Confusion about r-value references

Question

#include <iostream>

class Foo { };

Foo createFoo() { return Foo(); }

void bar(Foo &&) { std::cout << "in bar(Foo &&)\n"; }

void bar(Foo const &) { std::cout << "in bar(Foo const &)\n"; }

void baz(Foo &&f) {
    std::cout << "in baz, ";
    bar(f);
    // bar(std::move(f));
}

int main()
{
    baz(createFoo());
    return 0;
}

My expected output is: in baz, in bar(Foo &&), but I'm getting: in baz, in bar(Foo const &). If I switch the calls to bar (see the comment) I get the expected output, but this seems wrong to me. Is there some reason the compiler can't call bar(Foo &&) without me converting a Foo&& to a Foo&&?

Thanks in advance!

Answer 1

Inside baz(Foo&& f), f is an lvalue. Therefore, to pass it on to bar as an rvalue reference you have to cast it to an rvalue. You can do this with a static_cast<Foo&&>(f), or with std::move(f).

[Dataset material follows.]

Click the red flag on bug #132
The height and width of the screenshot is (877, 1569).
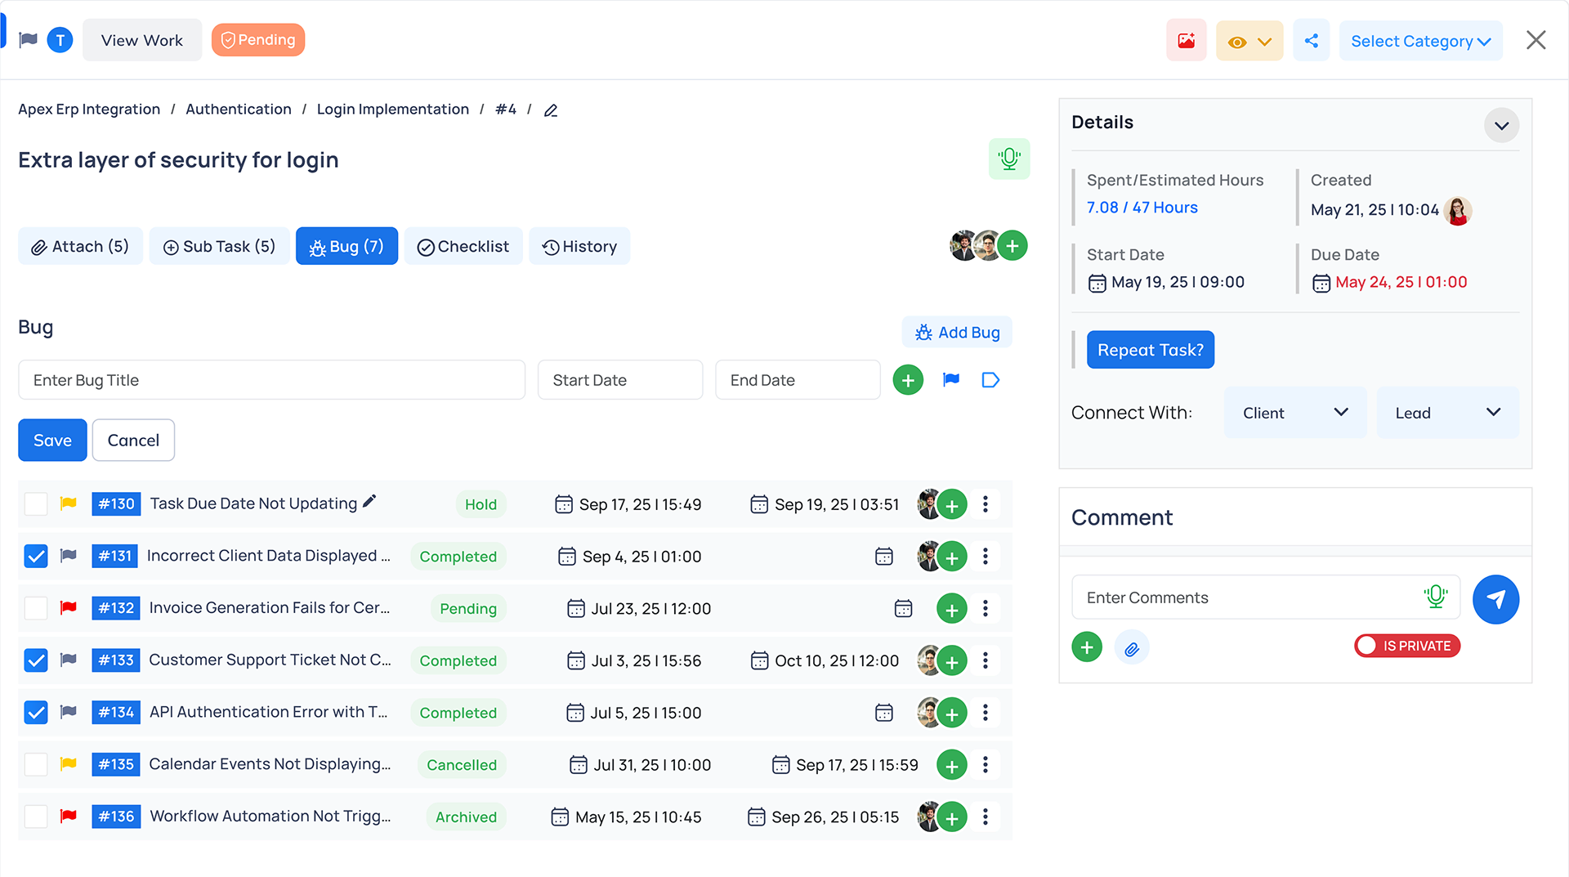[69, 608]
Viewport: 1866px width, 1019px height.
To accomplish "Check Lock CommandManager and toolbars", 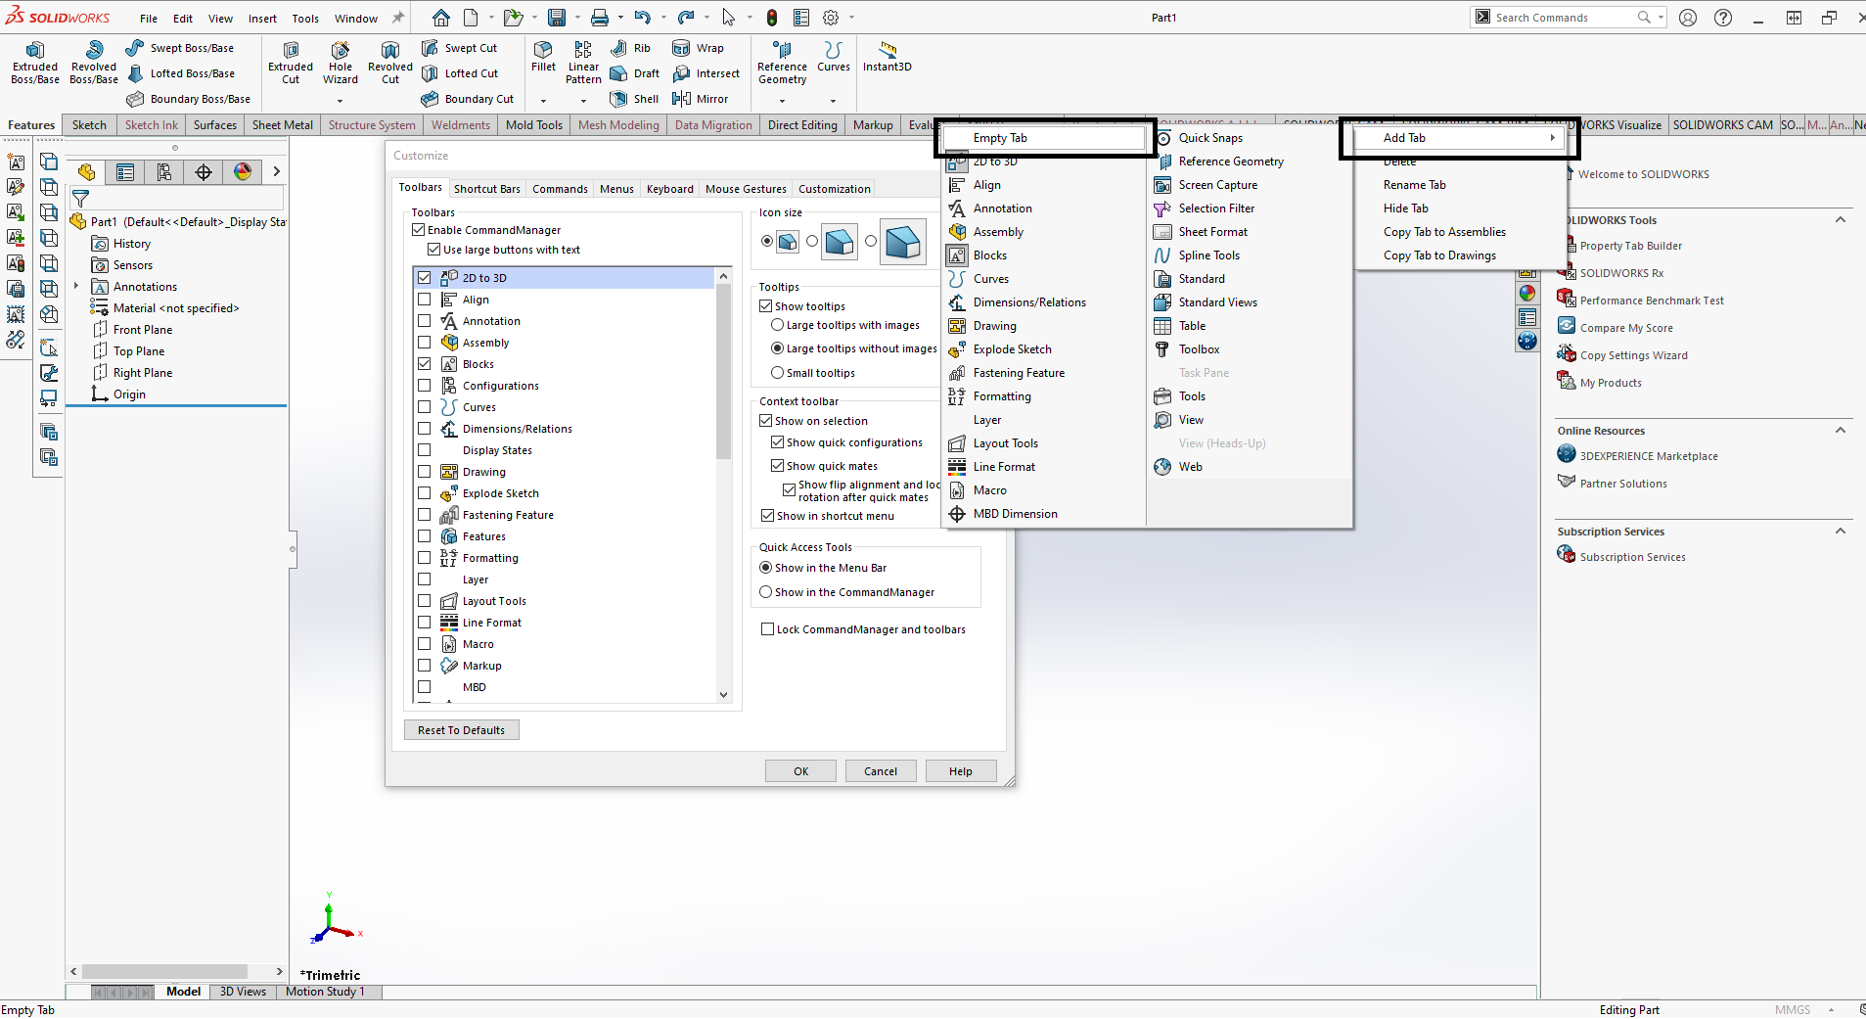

This is to avoid accidentally moving things multiple times in the same function e.g. with multiple calls to bar(f) inside baz.

Answer 2

In short, the rule is that a named rvalue reference is an lvalue. This is to prevent automatically moving out of a named variable that you then need to use later. In contrast unnamed temporaries can never be used again and so can be automatically moved from.

I found this series http://cpp-next.com/archive/2009/08/want-speed-pass-by-value/ to be pretty helpful even though it's a little bit old.